On October 11, OSHA issued a memorandum clarifying that its anti-retaliation rules don’t prohibit employers from having workplace safety incentive programs or for drug testing workers after an incident. This had been a concern among employers ever since OSHA introduced a rule in May 2016 that banned them from retaliating against workers for reporting a workplace injury. In that rule’s preamble, the agency said certain drug testing practices, as well as programs that reward workers for reducing or eliminating injuries, could chill workers from reporting incidents and therefore be grounds for OSHA enforcement action.
Also, prior to the anti-retaliation rule, OSHA would require that a worker make a complaint before it would intervene regarding those policies.

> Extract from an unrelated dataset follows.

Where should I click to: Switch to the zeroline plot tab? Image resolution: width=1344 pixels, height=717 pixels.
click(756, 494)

But the Obama-era rule removed that requirement so the agency could launch an investigation into retaliatory or chilling practices on its own initiative.
“That really set off alarm bells for a lot of people,” said Kristin White, a member of Jackson Kelly’s construction, energy and mining law industry group in Denver whose focus includes workplace safety issues. “Depending on how your policies were worded, you’d have a heightened risk of a citation.”
Workplace Safety Programs
According to OSHA’s new guidance, the agency finds programs that dole out prizes or bonuses to departments or employees for having an injury-free month or reducing its incident rate to be permissible. Even if the employer withholds these incentives from workers because they reported injuries, OSHA won’t take action as long as the employer has taken precautions ensure workers otherwise feel free to report incidents. Those precautions might include offering workers incentives for pointing out workplace hazards, as well educating them on their right to report injuries without retaliation.

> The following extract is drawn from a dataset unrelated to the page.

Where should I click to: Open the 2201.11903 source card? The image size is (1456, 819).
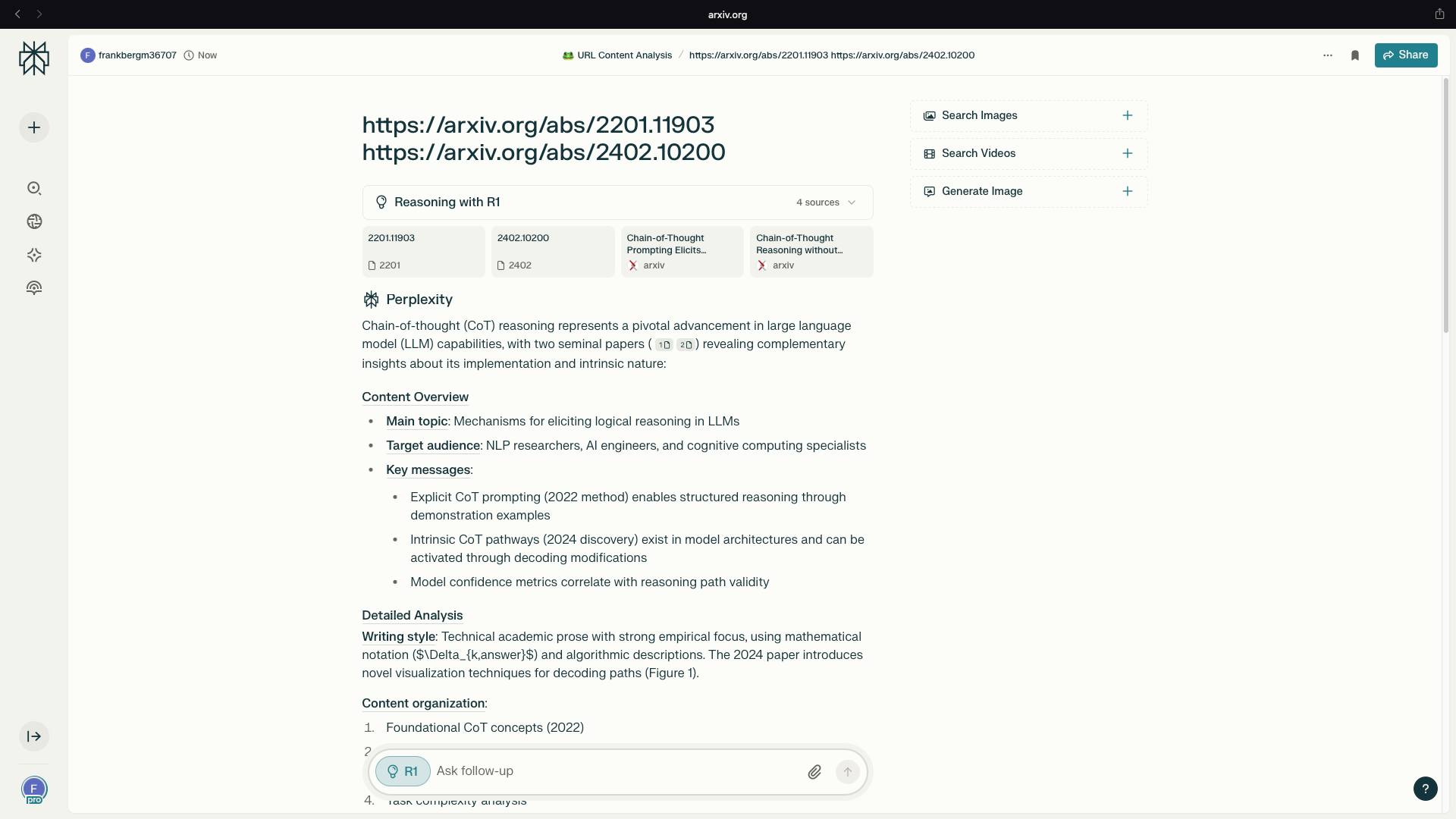423,251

Robin Repass, a shareholder at employment law firm Ogletree Deakins Nash Smoak & Stewart in Denver and San Francisco, said that employers “will really like” OSHA’s new guidance that appears to give them leeway for safety incentive programs.

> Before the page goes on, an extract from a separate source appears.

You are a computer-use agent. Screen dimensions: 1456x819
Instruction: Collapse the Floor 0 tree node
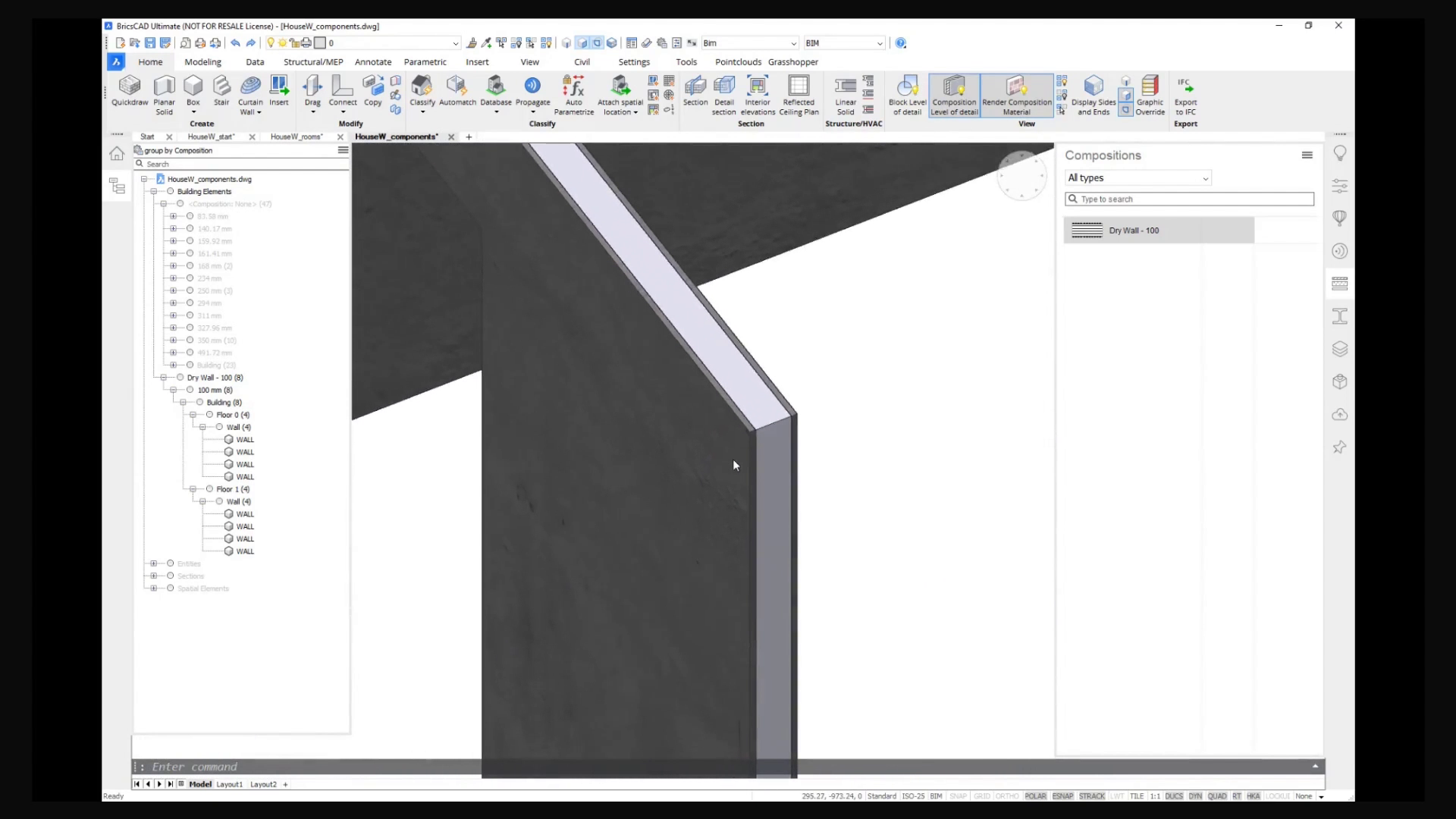tap(193, 415)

“A lot of people were just really afraid to even do safety incentive programs, and that’s been the backbone of the safety industry for years and years,” Repass said. “As long as you can show that your motive is to promote a good and positive safety culture, you can still have those.”
OSHA noted in its memo that it will be looking for “evidence that the employer consistently enforces legitimate work rules (whether or not an injury or illness is reported) [that] would demonstrate that the employer is serious about creating a culture of safety, not just the appearance of reducing rates.”
White said it would still be risky for employers to have incentive programs that are solely based on injury rates. But employers can mitigate that risk by making sure the program also has elements that encourage workers to report incidents, she added. “That’s what I’ve seen a lot of employers do, is they make the rate-based [element] a very small piece of the overall pie to show that it’s not going to discourage reporting.”
The memo also clarified OSHA’s stance on lawful drug testing practices involving a workplace injury. OSHA allows employers to drug test employees in most contexts, even in response to a workplace injury, but as long as they don’t single out the employee who reported it.
An employer would only violate the rule, according to the new guidance, if it “took the action to penalize an employee for reporting a work-related injury or illness rather than for the legitimate purpose of promoting workplace safety and health.”
Repass said OSHA’s drug testing guidance had her clients more worried than its stance on safety incentive programs. Many employers read the 2016 guidance as preventing them from subjecting employees to any post-accident drug testing “unless they could show a legitimate reason to believe drugs played a role” in the incident. That “tied the hands” of a lot of employers, she added, because when workers have a serious accident, employers may want to drug test them as part of fully investigating a cause, but the employee may not show telltale signs of being under the influence of drugs that the employer can point to.
OSHA’s new guidance said “drug testing to evaluate the root cause of a workplace incident that harmed or could have harmed employees” is permissible. It notes, however, that “if the employer chooses to use drug testing to investigate the incident, the employer should test all employees whose conduct could have contributed to the incident, not just employees who reported injuries.”
In the 2016 guidance, OSHA’s new rule allowed it to issue citations directly to employers for running afoul of anti-retaliation regulations, whereas previously an employee would have to file a whistleblower claim under Section 11(c) of the Occupational Safety and Health Act. That was another significant change OSHA introduced in the old guidance, yet the October memo doesn’t address it or clarify it, Repass noted.
White said that while OSHA appears to be “softening” its enforcement stance on the federal level under the Trump administration, she’s still seeing the same amount of OSHA enforcement activity on the local level.